Bi-directional data integration is a special case that necessitates additional considerations. To use a simple example, your marketing system may be independent of your sales system, and they may run on disparate platforms. When you use replication to share the data residing on the two systems, marketers and salespeople may still need to be able to use their own systems to add records for new prospects and update addresses for customers and prospects. Doing so introduces the possibility of "data collisions."

 

A collision occurs when, for example, two or more new records are assigned the same keys because they were created at the same time at different locations. This type of data collision can be avoided easily by restricting each server to the use of a unique block of keys. For example, server "A" may be allowed to create only even-numbered keys, while server "B" creates only odd-numbered keys.

 

Another form of collision occurs when the same record is updated simultaneously at different locations. This type of collision is more difficult to deal with, but full-featured data replication software can detect collisions and offer a choice of ways to resolve them, such as using timestamps to honor the last or first update, giving priority to updates entered on a particular server, adhering to some predefined complex logic for determining the winner of a collision, or holding the colliding updates in a queue and flagging them for manual correction.

Data-Driven Integration

Data integration requirements vary over time. Source and target data schemas may change with a new release of one of the applications that manages the data. Servers may be moved to a new location. Distributed servers may be consolidated. New data marts may be added. Additional applications may be brought into the data-sharing architecture. And so on. Thus, you need to be able to alter your data integration architecture quickly, easily, and cost-effectively. The best way to do that is to drive the data sharing processes from a repository of metadata rather than through hard-coded program logic.

 

Controlling data integration through a metadata repository allows you to change the architecture by merely updating the metadata using a simple user interface, without the need to recode program logic. The metadata repository provides the additional benefit of automatically documenting the data integration architecture.

Testing

Data integration architectures, along with the metadata repository and program logic that support them, can be complex. Errors are possible. Consequently, it is important to test the integration environment before going live. This can be done by simulating live data and data updates and then running them through test servers arranged in a topology that mimics your production environment, likely using logical partitioning to run the test servers so you can avoid the need to buy additional physical servers.

 

Even if there are no errors in your data integration metadata, technology being what it is, it is still possible that there could be errors in the integration processes or on the data storage devices and, as a result, the data on a source and/or target server could become corrupted. Therefore, you should regularly perform synchronization checks to ensure that everything remains in order as per your data integration definitions.

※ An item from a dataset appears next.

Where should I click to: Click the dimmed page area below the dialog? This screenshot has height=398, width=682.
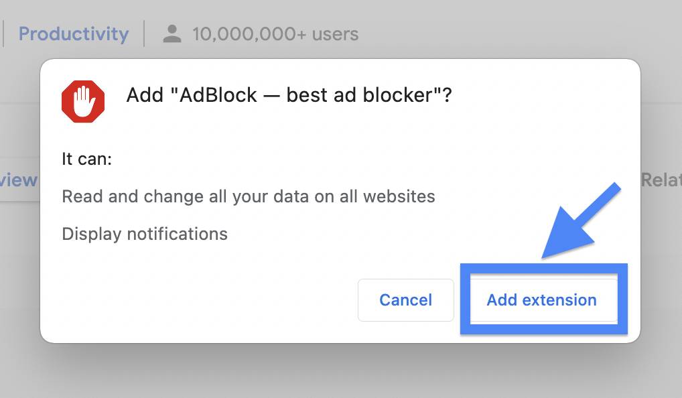(x=341, y=371)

Leverage Information Assets

Disparate data is a fact of life for almost all organizations. If left isolated in independent information silos, it can add unnecessary costs by forcing the need for duplicate data entry, creating data inconsistencies as updates are applied to one data silo but omitted on others and making valuable enterprise-wide data reporting and business analysis difficult if not impossible. Fortunately, sophisticated data replication and/or ETL software provides a solution that, with the use of data integration best practices, can significantly leverage the value of an enterprise's information assets.

John Gay

John Gay is Director of Sales Engineering with Vision Solutions, Inc. He served as the Product Strategist for Lakeview Technology (now merged with Vision Solutions) for the Vision replicate1 solution. John spent eight years in development with IBM and Sterling Commerce. He also spent over eight years in technical sales focused on the business intelligence market. Contact John at This email address is being protected from spambots. You need JavaScript enabled to view it..

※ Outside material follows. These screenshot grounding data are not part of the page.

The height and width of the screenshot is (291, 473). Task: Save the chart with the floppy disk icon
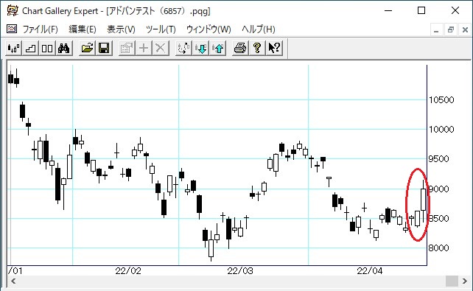coord(104,48)
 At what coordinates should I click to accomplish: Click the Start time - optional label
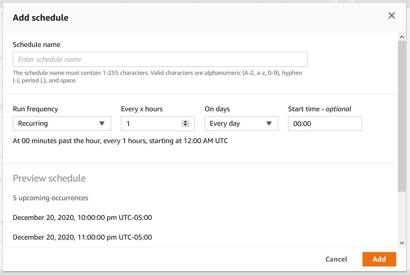(x=319, y=109)
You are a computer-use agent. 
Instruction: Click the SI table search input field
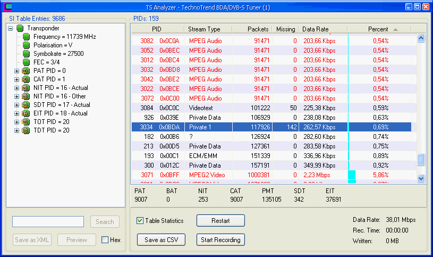pos(48,222)
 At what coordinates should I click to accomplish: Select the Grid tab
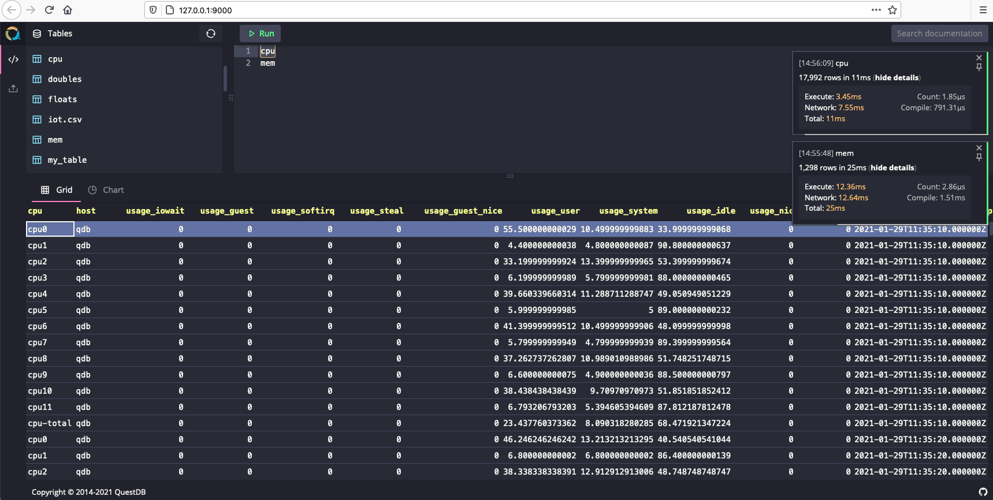(x=57, y=190)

BLOG COMMENTS POWERED BY DISQUS

LATEST COMMENTS

Support MC Press Online

$0.00 Raised:
$

Book Reviews

Resource Center

  • SB Profound WC 5536 Have you been wondering about Node.js? Our free Node.js Webinar Series takes you from total beginner to creating a fully-functional IBM i Node.js business application. You can find Part 1 here. In Part 2 of our free Node.js Webinar Series, Brian May teaches you the different tooling options available for writing code, debugging, and using Git for version control. Brian will briefly discuss the different tools available, and demonstrate his preferred setup for Node development on IBM i or any platform. Attend this webinar to learn:

  • SB Profound WP 5539More than ever, there is a demand for IT to deliver innovation. Your IBM i has been an essential part of your business operations for years. However, your organization may struggle to maintain the current system and implement new projects. The thousands of customers we've worked with and surveyed state that expectations regarding the digital footprint and vision of the company are not aligned with the current IT environment.

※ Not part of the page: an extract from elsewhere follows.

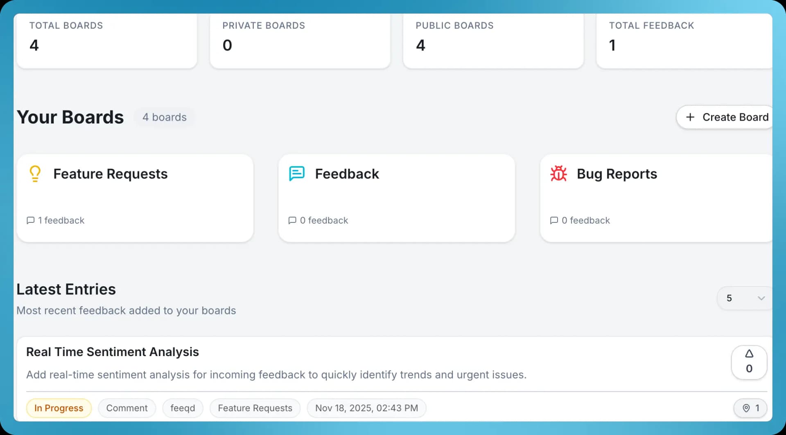The height and width of the screenshot is (435, 786).
Task: Click the chat bubble icon on Feedback board
Action: [297, 174]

  • SB HelpSystems ROBOT Generic IBM announced the E1080 servers using the latest Power10 processor in September 2021. The most powerful processor from IBM to date, Power10 is designed to handle the demands of doing business in today’s high-tech atmosphere, including running cloud applications, supporting big data, and managing AI workloads. But what does Power10 mean for your data center? In this recorded webinar, IBMers Dan Sundt and Dylan Boday join IBM Power Champion Tom Huntington for a discussion on why Power10 technology is the right strategic investment if you run IBM i, AIX, or Linux. In this action-packed hour, Tom will share trends from the IBM i and AIX user communities while Dan and Dylan dive into the tech specs for key hardware, including:

  • Magic MarkTRY the one package that solves all your document design and printing challenges on all your platforms. Produce bar code labels, electronic forms, ad hoc reports, and RFID tags – without programming! MarkMagic is the only document design and print solution that combines report writing, WYSIWYG label and forms design, and conditional printing in one integrated product. Make sure your data survives when catastrophe hits. Request your trial now!  Request Now.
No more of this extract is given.